O amor e a dor em suas diversas paisagens: Cenas de um casamento, de Ingmar Bergman
Faustino Teixeira
IHU / UFJF
Para os que se dispõem a fazer uma grande maratona cinematográfica, fica o convite para enveredar nas longas teias de Cenas de um Casamento, de Ingmar Bergman (1973). A primeira versão não foi destinada ao cinema, mas à televisão, como uma mini série de seis episódios com duração de cerca 49 minutos. São praticamente cinco horas diante da tela, sem que se perceba o tempo passar, dada a beleza e força do enredo desse magnífico diretor.
Para compor a riqueza do que se vê, temos dois grandes intérpretes contracenando: Liv Ulmann, no papel de Marianne e Erlan Josephson, no papel de Johan. Há também o reforço da maravilhosa fotografia, que esteve aos cuidados de um dos melhores diretores de fotografia do cinema universal, um parceiro constante de Bergman: Sven Nykvist.
Depois desta primeira versão para a TV, que veio a público em 1973, Bergman produziu uma versão mais condensada para o cinema, que foi premiada em 1974 com o prêmio de melhor filme estrangeiro no Globo de Ouro.
Os seis episódios têm como títulos: 1. Inocência e Pânico; 2. A arte de fazer como o avestruz; 3. Paula; 4. O vale de lágrimas; 5. Os analfabetos; 6. No meio da noite numa casa escura em algum lugar do mundo.
O sucesso do filme foi favorecido pela preciosa interação de Bergman com os dois intérpretes do filme, e em particular com Liv Ulmann. Também participou das filmagens outra grande e experiente intérprete, que é Bibi Anderson, igualmente presente em outras produções de Bergman.
Na ocasião das filmagens, Bergman estava casado com Liv Ulmann, depois de quatro casamentos fracassados. Os dois permaneceram juntos por cinco anos e tiveram uma filha. Moravam no Ilha de Farö, que se situa entre a Rússia e a Suécia. Bergman escolheu esse lugar diferente para morar, modelado por uma paisagem árida, de vegetação estranha, com solo cinzento e marrom. Só uma vez ao ano é que a paisagem ali ganha cores esplêndidas e animadoras.
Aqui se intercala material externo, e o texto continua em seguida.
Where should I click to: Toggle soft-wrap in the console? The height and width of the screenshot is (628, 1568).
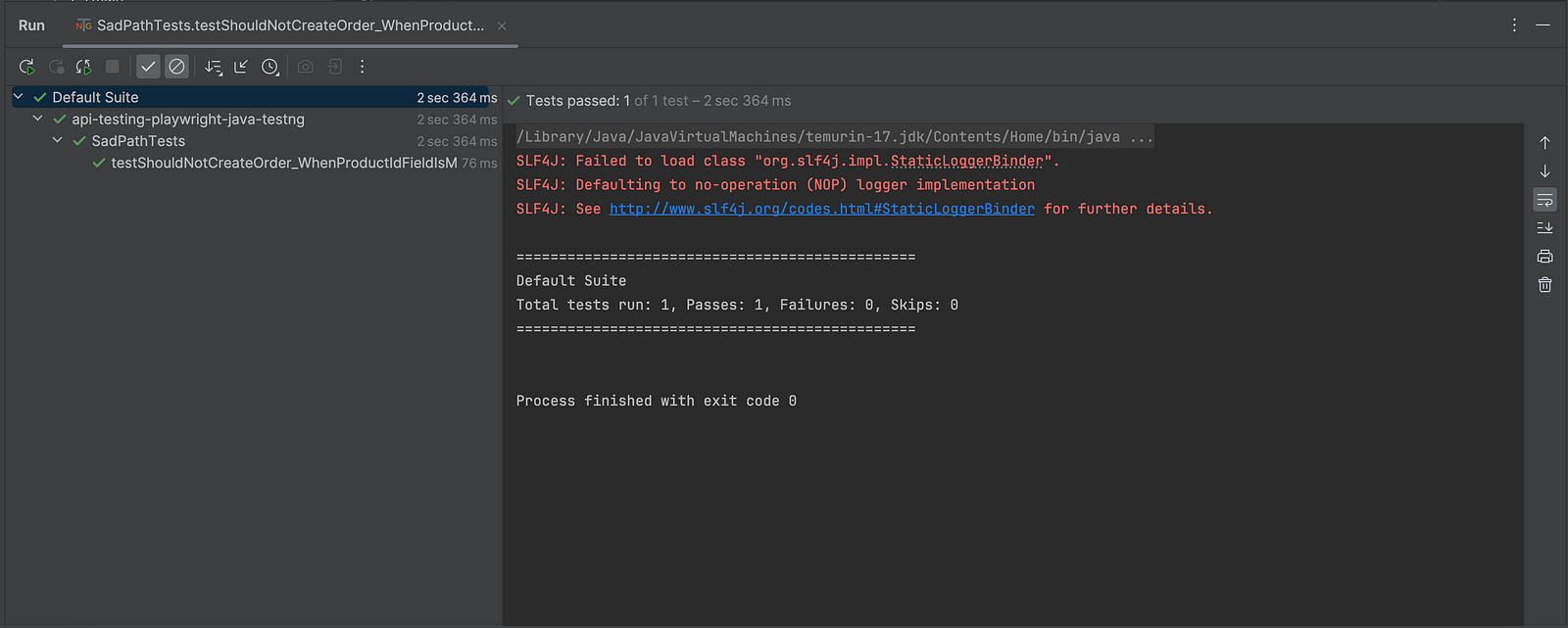click(x=1544, y=200)
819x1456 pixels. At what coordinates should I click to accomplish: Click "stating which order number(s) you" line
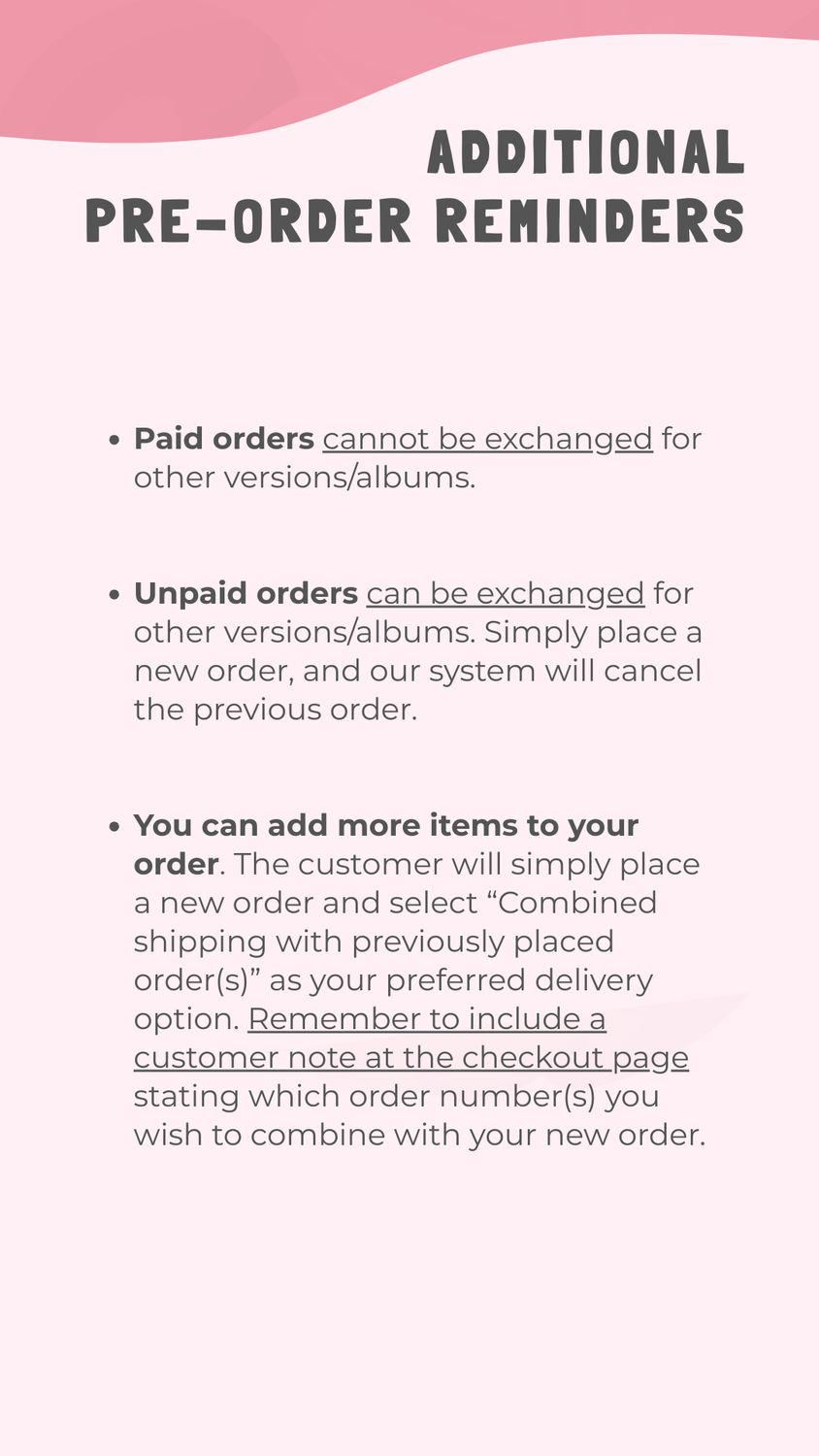[397, 1096]
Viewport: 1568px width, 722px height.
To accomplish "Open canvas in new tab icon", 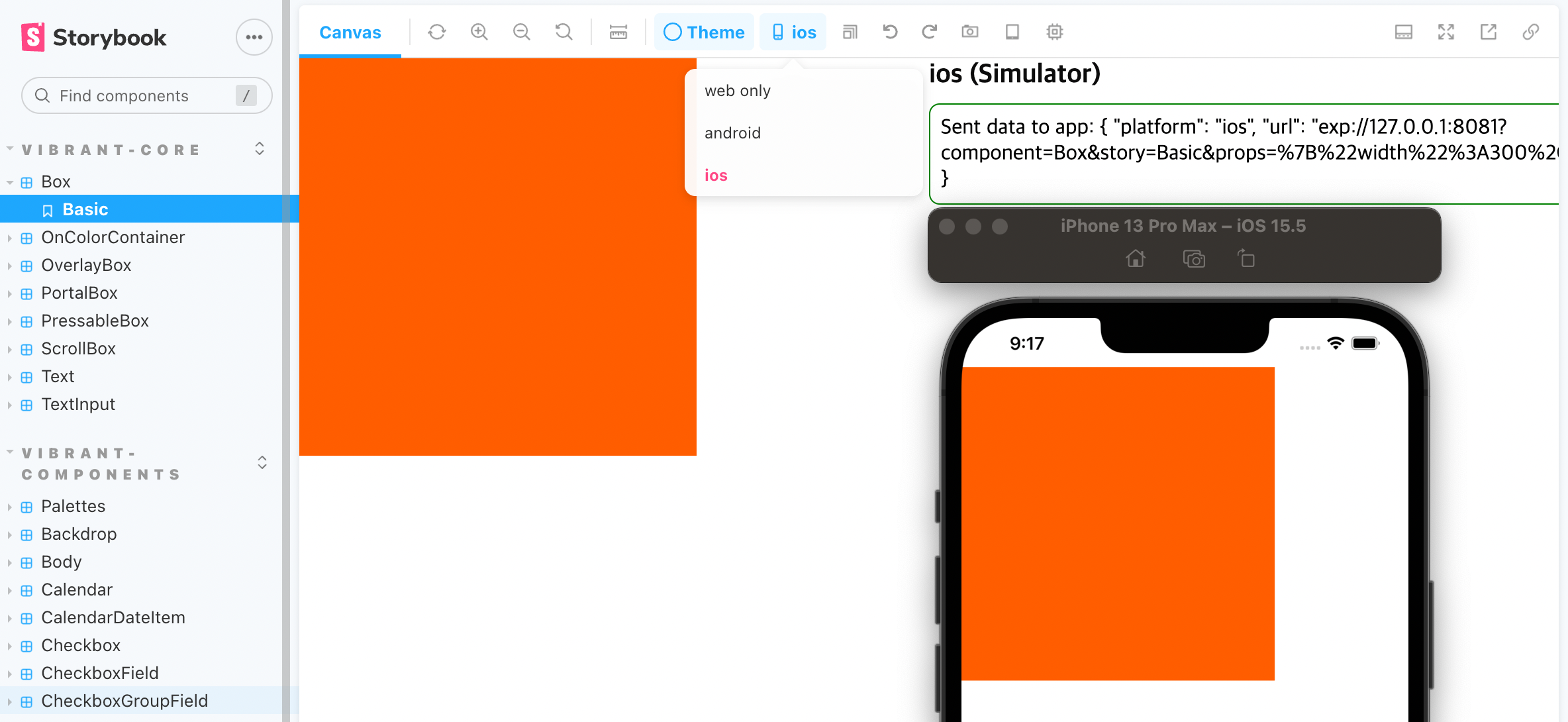I will (1488, 32).
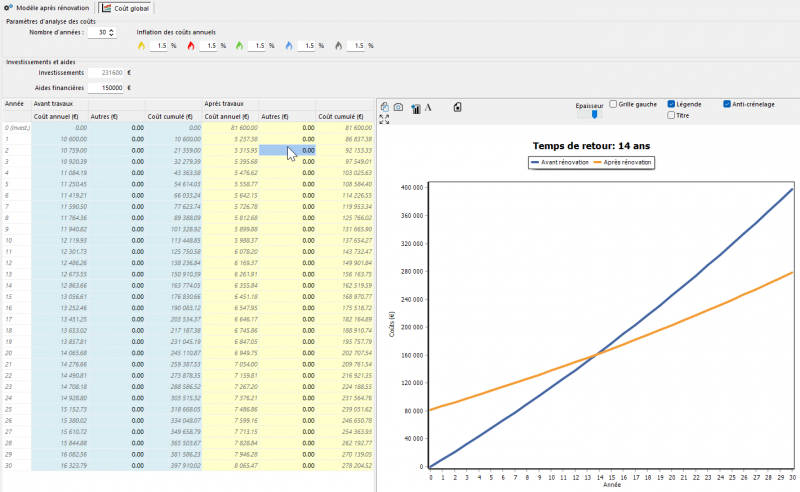
Task: Click the Nombre d'années spinner arrows
Action: [x=112, y=32]
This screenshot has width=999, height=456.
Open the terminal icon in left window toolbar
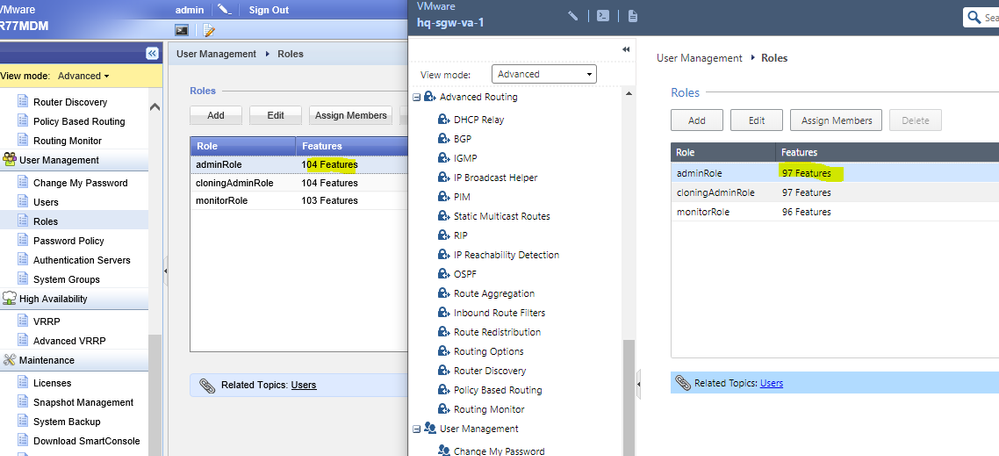[x=183, y=31]
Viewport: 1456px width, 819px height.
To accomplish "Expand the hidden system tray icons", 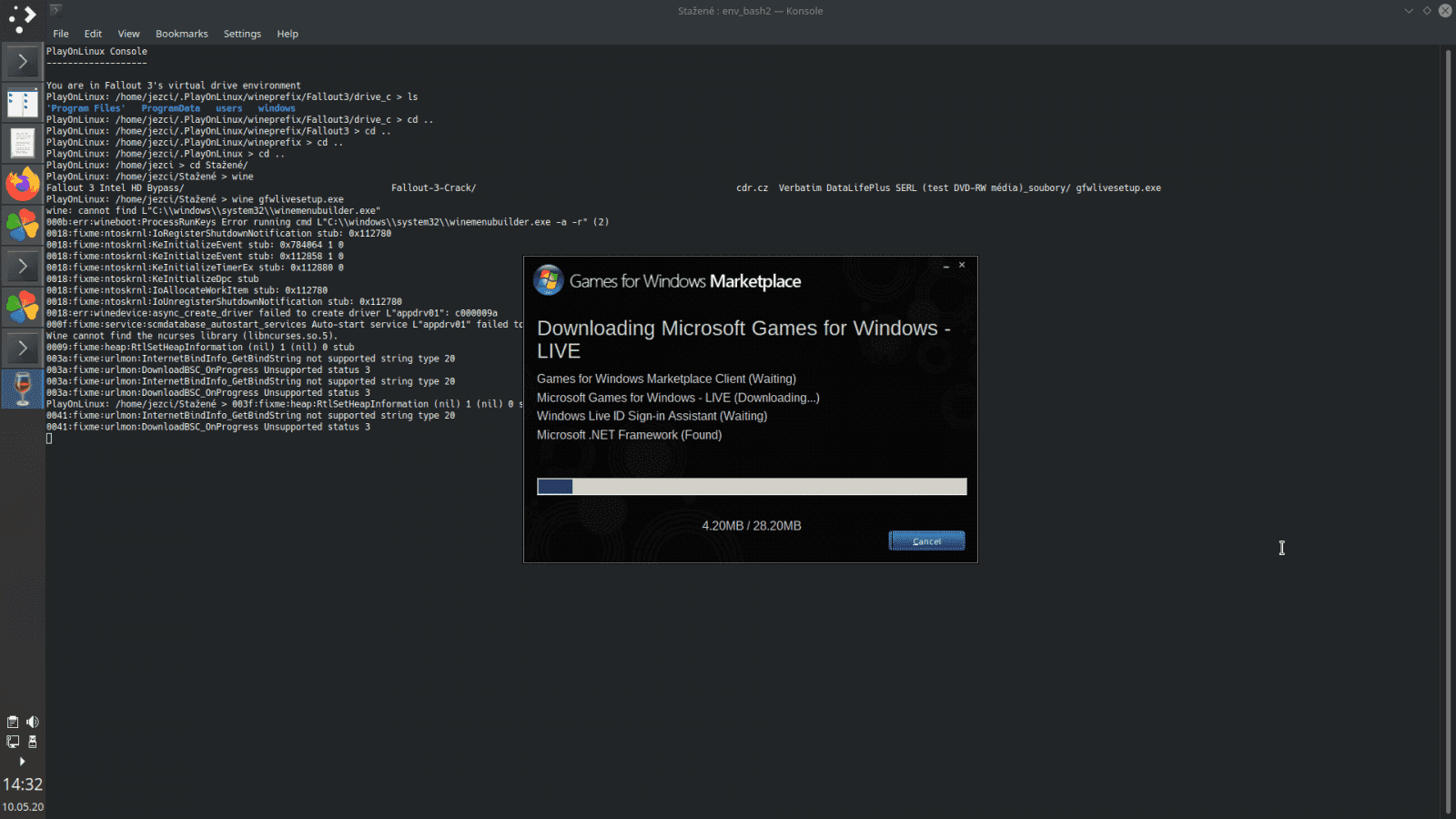I will (22, 762).
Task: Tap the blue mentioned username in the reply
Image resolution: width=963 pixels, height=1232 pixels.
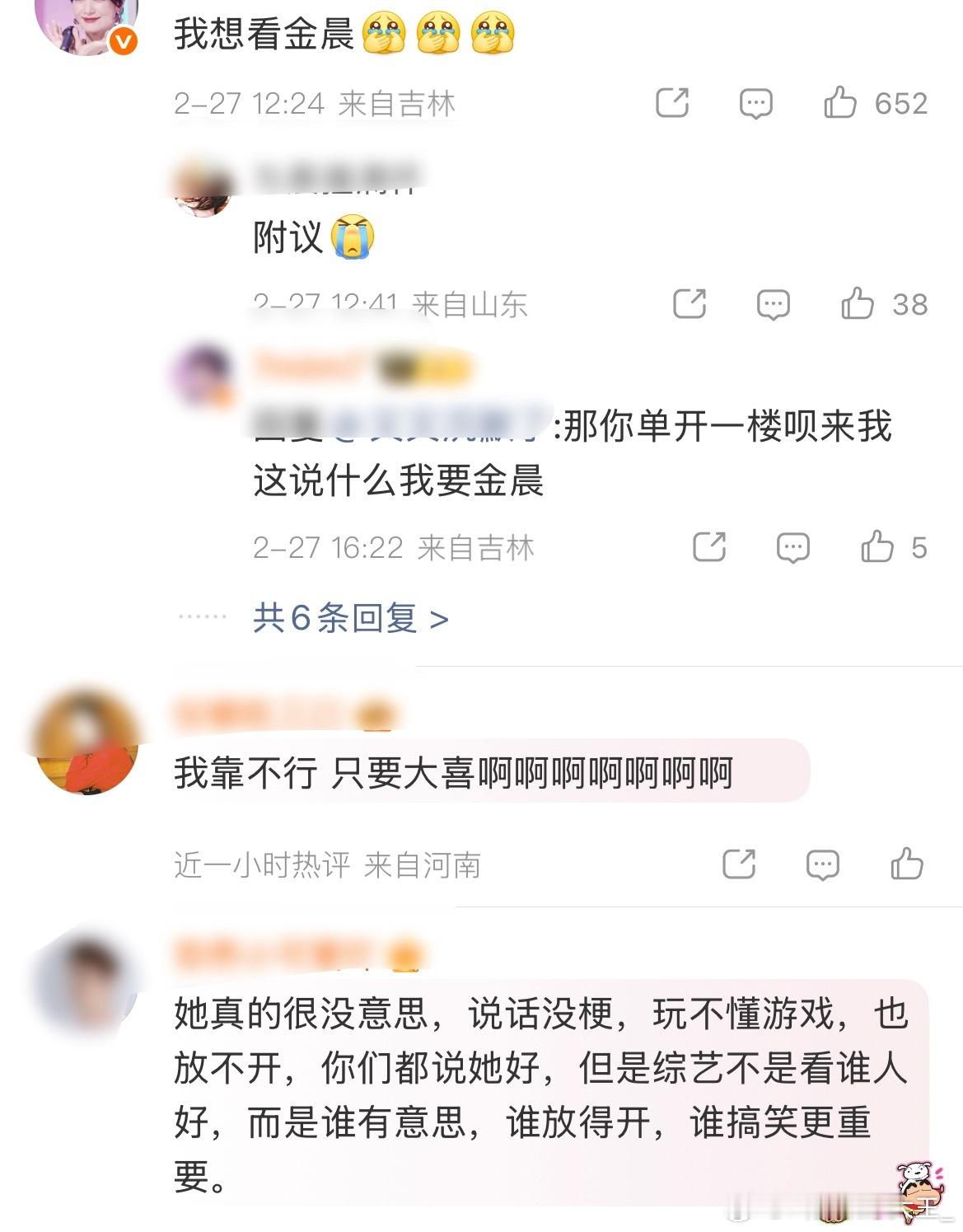Action: coord(441,426)
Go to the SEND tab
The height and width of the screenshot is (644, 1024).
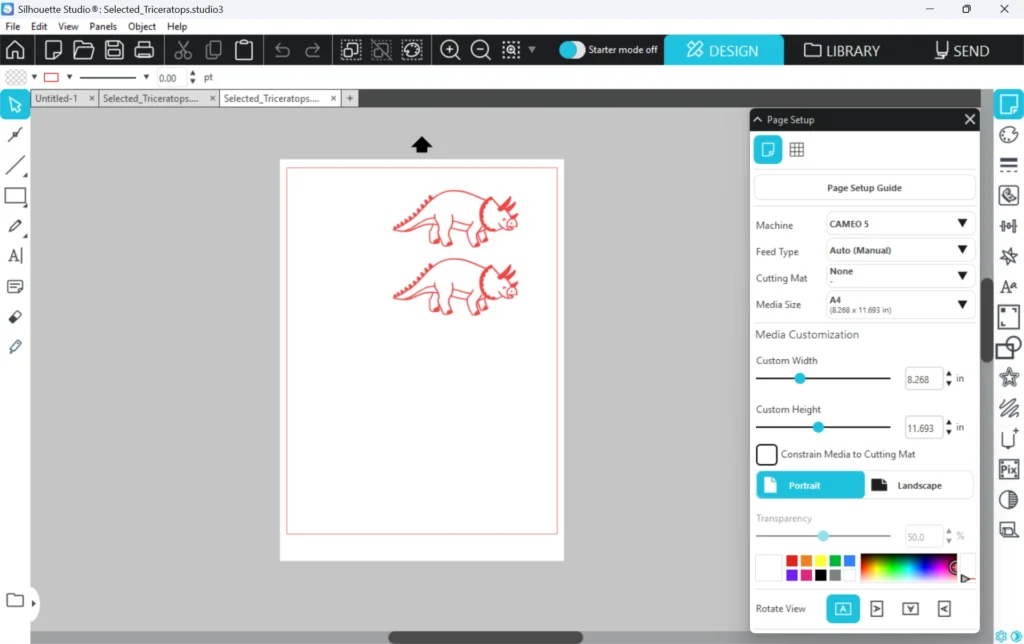coord(961,50)
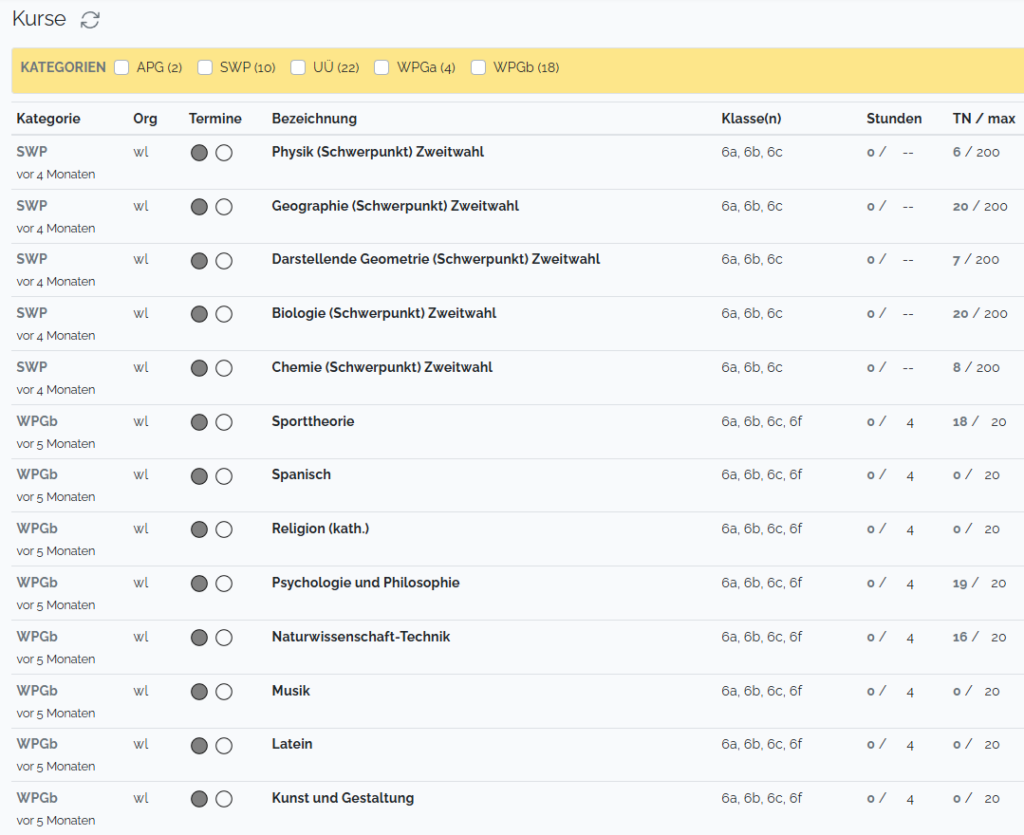Screen dimensions: 1024x835
Task: Click the refresh icon next to Kurse
Action: coord(90,20)
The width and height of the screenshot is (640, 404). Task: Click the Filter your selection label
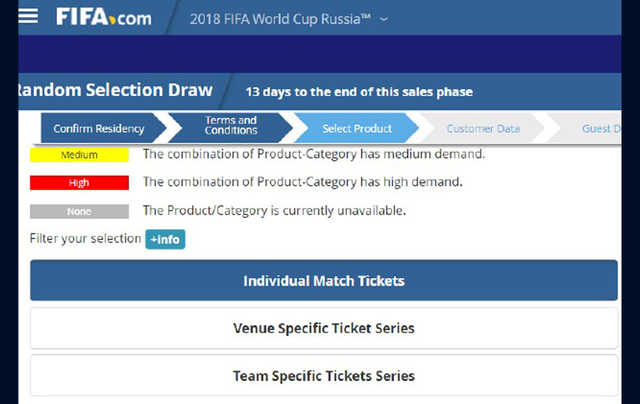85,238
Foi em Farö que ocorreram as filmagens de Cenas de um Casamento, num estúdio que Bergman montou junto à sua casa, depois transformado em seu cinema particular. Apesar de seu temperamento difícil, Bergman conseguiu achar um ponto de equilíbrio fabuloso nas filmagens, abrindo um espaço singular para a criatividade dos atores. Liv Ulmann chegou a dizer em entrevista, que Bergman era o diretor ideal, que favorecia aos atores uma singular possibilidade de expressão criativa dos sentimentos. Alguém que tinha o dom de ouvir e o carisma para desvendar os segredos mais íntimos de seus intérpretes.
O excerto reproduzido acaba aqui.